In the parameter setting process S30, the load weight m, the total messenger length L, and the messenger engagement length L, which are the stock bridge damper design parameters modeled by using the objective function for parameter setting, l) and the moment of inertia of the load (I _G ), where J = I _G + ml ² , and the value of the objective function is the smallest value It is the closest value to the desired frequency band.
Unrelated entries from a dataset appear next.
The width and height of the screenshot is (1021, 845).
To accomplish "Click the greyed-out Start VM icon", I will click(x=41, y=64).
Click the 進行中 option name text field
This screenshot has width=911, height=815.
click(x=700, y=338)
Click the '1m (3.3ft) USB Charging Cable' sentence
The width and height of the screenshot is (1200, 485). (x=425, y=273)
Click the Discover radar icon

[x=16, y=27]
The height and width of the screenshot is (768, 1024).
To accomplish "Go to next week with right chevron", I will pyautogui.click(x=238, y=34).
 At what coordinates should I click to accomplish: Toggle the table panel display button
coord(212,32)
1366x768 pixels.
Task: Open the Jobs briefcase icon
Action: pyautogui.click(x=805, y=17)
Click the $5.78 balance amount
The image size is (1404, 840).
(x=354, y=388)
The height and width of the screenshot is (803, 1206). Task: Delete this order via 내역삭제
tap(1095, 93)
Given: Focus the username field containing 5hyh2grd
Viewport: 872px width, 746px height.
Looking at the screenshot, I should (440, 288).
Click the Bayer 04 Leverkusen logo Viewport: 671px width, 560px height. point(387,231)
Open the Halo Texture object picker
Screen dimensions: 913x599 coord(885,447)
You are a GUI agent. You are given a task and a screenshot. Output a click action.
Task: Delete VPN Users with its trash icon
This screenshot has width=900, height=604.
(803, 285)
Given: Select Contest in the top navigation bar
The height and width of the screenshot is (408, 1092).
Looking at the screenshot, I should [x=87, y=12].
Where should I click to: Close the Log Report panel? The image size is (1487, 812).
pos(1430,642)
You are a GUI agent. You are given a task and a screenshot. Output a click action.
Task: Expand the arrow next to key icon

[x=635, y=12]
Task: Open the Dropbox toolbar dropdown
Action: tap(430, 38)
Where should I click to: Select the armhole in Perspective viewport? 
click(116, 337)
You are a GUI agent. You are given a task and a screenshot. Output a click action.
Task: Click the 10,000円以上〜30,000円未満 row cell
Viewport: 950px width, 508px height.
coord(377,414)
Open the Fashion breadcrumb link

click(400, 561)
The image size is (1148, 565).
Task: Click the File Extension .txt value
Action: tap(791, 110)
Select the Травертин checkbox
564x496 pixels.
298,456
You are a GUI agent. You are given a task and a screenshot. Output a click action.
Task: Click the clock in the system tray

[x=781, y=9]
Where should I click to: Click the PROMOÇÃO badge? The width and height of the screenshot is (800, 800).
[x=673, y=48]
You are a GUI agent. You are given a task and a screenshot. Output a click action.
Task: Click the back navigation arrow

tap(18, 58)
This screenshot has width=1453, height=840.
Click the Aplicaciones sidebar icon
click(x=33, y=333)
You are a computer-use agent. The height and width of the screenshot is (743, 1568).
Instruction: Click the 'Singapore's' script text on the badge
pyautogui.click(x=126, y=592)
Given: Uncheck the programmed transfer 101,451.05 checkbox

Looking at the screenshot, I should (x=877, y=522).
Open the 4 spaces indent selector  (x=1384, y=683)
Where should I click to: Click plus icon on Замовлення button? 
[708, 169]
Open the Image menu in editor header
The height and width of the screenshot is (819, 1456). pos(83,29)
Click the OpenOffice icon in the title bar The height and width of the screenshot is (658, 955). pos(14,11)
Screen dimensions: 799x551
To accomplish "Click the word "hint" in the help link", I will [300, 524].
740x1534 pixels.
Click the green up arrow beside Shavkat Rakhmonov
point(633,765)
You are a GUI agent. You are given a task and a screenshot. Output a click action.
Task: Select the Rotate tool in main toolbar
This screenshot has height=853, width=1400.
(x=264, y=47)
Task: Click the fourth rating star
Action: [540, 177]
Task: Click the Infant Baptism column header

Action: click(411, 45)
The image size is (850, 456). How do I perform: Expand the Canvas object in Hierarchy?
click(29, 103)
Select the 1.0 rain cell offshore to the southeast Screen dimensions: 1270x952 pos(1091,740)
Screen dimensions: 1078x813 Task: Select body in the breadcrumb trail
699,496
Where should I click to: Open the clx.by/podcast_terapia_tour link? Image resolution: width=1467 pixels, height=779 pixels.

That is, in the parameter setting process (S30), the parameter setting unit 53 sets an initial value for the stock bridge damper design parameters for deriving the resonance point by the objective function, and sets the allowable range of the design parameters as a reference value The design parameters of the resonance points having a predetermined number of resonance points varying within a predetermined range centered around the predetermined number of resonance points are set as the design bridge bridge damper design parameters.

<Experimental Example>

Stock bridge damper modeling

The stockbridge damper has a relatively simple structure with two counterweight and a messenger cable supporting it. Since two resonances are generated by one balance weight (load part) and both have the same structure, only one damper model is sufficient to predict the total dynamic behavior. Assuming that the mass of the stock bridge damper is only in the balance weight, and the messenger cable (messenger) is only acting as stiffness and damping, the stock bridge damper of Fig. 3 is crowned.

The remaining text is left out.